- Theatrical release poster
- Directed by: Felix E. Feist
- Screenplay by: Seton I. Miller Philip MacDonald
- Story by: Seton I. Miller
- Produced by: Jack M. Warner
- Starring: Lee J. Cobb Jane Wyatt John Dall
- Cinematography: Russell Harlan
- Edited by: David Weisbart
- Music by: Louis Forbes
- Color process: Black and white
- Production company: Jack M. Warner Productions
- Distributed by: 20th Century Fox
- Release dates: December 29, 1950 (Philadelphia); January 9, 1951 (Los Angeles); February 8, 1951 (New York);
- Running time: 81 minutes
- Country: United States
- Language: English
- Budget: $500,000

= The Man Who Cheated Himself =

1950 film by Felix E. Feist

The Man Who Cheated Himself is a 1950 American crime film noir directed by Felix E. Feist and starring Lee J. Cobb, Jane Wyatt and John Dall.

==Plot==
Wealthy socialite Lois Frazer, divorcing her fortune-hunter husband Howard, finds a gun that he had bought. She kills him with it in front of the new man in her life, Lt. Ed Cullen, a homicide detective with the San Francisco police. Cullen takes control, discarding the weapon and moving the body. Cullen is assigned to investigate the case, assisted by his younger brother Andy, who is new to the homicide division and delays his honeymoon to keep working on his first big case.

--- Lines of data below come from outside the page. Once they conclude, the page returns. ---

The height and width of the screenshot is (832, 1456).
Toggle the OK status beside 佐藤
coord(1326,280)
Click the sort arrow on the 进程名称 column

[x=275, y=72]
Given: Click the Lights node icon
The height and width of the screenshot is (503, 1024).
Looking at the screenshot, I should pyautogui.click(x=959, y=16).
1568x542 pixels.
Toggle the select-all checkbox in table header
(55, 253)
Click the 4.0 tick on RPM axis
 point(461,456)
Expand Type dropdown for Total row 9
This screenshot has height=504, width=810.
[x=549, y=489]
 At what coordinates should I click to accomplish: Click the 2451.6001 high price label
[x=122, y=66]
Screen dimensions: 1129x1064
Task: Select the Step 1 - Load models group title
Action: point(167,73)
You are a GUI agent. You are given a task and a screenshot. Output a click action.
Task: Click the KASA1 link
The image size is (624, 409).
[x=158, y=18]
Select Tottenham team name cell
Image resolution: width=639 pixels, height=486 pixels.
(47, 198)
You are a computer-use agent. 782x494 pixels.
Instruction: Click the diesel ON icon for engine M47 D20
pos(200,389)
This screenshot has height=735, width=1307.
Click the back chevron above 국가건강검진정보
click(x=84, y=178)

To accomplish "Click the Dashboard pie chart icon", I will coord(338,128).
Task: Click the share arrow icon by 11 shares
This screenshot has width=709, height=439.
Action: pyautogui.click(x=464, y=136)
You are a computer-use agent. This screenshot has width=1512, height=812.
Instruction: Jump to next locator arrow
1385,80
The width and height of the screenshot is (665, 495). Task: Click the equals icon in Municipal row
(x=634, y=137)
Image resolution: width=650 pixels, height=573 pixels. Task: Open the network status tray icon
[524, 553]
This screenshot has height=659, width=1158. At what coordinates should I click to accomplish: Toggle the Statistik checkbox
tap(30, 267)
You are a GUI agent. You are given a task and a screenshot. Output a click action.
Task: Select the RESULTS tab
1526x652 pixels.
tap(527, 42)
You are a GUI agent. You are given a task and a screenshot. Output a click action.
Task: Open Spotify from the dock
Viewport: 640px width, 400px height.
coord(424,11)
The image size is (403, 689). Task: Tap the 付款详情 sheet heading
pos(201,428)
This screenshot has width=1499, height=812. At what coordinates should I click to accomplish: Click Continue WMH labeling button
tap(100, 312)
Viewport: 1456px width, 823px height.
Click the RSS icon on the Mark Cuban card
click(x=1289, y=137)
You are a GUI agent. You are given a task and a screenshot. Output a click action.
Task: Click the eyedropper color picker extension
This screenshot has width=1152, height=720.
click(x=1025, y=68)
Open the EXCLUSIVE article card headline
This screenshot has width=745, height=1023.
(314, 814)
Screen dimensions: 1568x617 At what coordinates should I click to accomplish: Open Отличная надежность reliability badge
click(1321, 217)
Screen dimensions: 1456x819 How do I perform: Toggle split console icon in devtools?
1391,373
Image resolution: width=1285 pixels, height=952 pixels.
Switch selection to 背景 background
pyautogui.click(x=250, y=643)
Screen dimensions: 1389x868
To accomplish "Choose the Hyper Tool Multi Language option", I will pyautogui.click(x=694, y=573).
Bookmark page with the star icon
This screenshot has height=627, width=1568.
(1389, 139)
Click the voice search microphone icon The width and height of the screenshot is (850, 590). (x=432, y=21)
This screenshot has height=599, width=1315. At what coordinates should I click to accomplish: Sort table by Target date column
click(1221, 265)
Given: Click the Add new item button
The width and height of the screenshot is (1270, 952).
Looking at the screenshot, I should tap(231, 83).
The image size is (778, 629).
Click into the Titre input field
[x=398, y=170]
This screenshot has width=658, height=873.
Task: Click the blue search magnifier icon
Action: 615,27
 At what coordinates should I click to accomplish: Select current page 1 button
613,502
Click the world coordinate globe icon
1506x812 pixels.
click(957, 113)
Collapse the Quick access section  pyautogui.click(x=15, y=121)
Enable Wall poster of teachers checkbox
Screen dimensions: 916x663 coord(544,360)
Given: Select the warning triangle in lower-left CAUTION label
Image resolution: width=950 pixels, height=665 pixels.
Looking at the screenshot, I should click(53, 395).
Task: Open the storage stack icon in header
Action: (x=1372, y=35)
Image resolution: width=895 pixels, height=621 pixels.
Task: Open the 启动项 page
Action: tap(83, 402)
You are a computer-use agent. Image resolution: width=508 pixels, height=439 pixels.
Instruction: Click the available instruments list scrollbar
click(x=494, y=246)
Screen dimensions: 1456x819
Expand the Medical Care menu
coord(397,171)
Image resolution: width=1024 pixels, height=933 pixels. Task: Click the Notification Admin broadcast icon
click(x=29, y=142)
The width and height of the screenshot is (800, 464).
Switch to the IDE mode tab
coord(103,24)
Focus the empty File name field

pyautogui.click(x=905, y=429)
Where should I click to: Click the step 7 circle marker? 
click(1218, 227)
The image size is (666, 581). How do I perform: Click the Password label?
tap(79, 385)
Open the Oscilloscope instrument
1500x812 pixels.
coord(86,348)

The gun is found and used in another killing by a young punk named Nito Capa. Cullen, with few options to save himself and Lois, tries to pin both crimes on Capa. However, Andy continues to connect Ed to the first murder, catching him in several evasions and lies. In desperation, Ed knocks Andy unconscious, ties and gags him and calls Lois and tells her they need to flee. Police roadblocks seal the city, but Andy has a hunch about where Ed has taken Lois to hide at the abandoned ruins of Fort Point under the Golden Gate Bridge, where Andy and his brother played as children. Their escape plan almost works, but they are arrested.

Outside the courtroom, Ed sees Lois affectionately offering to do anything for her lawyer if he can prevent her conviction. Defeated, Ed offers her a cigarette and they share a final goodbye gaze.

==Cast==
- Lee J. Cobb as Lt. Ed Cullen
- Jane Wyatt as Lois Frazer
- John Dall as Andy Cullen
- Lisa Howard as Janet Cullen
- Harlan Warde as Howard Frazer
- Tito Vuolo as Pietro Capa
- Charles Arnt as Ernest Quimby (as Charles E. Arnt)
- Marjorie Bennett as Muriel Quimby
- Alan Wells as Nito Capa

==Production==
The film was initially known as The Gun. It was the first independent production by Jack M. Warner and started filming on location in San Francisco on May 15, 1950, and at General Service Studios. It was initially set to be distributed by United Artists, but by June, the distributor had been changed to Twentieth Century-Fox. In August 1950, the film was retitled The Man Who Cheated Himself.

== Release ==
The Man Who Cheated Himself was first screened in Philadelphia on December 29, 1950, and opened in more cities on New Year's Day.

==Reception==
In a contemporary review for The New York Times, critic A. H. Weiler wrote: "Credit 'The Man Who Cheated Himself' with being explicit. For the melodrama ... does not resort to common film-flam, excessive fireworks or hide a fact from the moment its title is flashed on the screen to its climax. What it sets out to prove—the titular thesis that its leading man is a gent doomed to defeat—it does conclusively. But, since it is perfectly lucid, the picture, in the main, is robbed of suspense, leaving little else but a workmanlike story depicted fairly professionally if not with great verve or speed. ... Call 'The Man Who Cheated Himself' interesting but not exciting fare."

Critic Philip K. Scheuer of the Los Angeles Times wrote: "Cobb appears reasonably harassed as the cop divided between an unholy passion for the woman and his affection for his kid brother—not to mention his guilty sense of dereliction to duty—but he falls to give us the 'why' of the character. This is probably because the screen play (by Phillp MacDonald and Seton I. Miller) chooses to present the character objectively, neither condemning nor condoning. Miss Wyatt seems miscast as the cheating wife, though of course one never can tell."

In The Philadelphia Inquirer, reviewer Mildred Martin wrote: "Despite its awkward title, 'The Man Who Cheated Himself' is generally stralghforward ,,, Whether you find it convincing or not depends to a large extent upon your ability to accept Cobb as a romantic type so bedazzled by a murderous minx he would be willing to risk hls career to save her nasty little neck."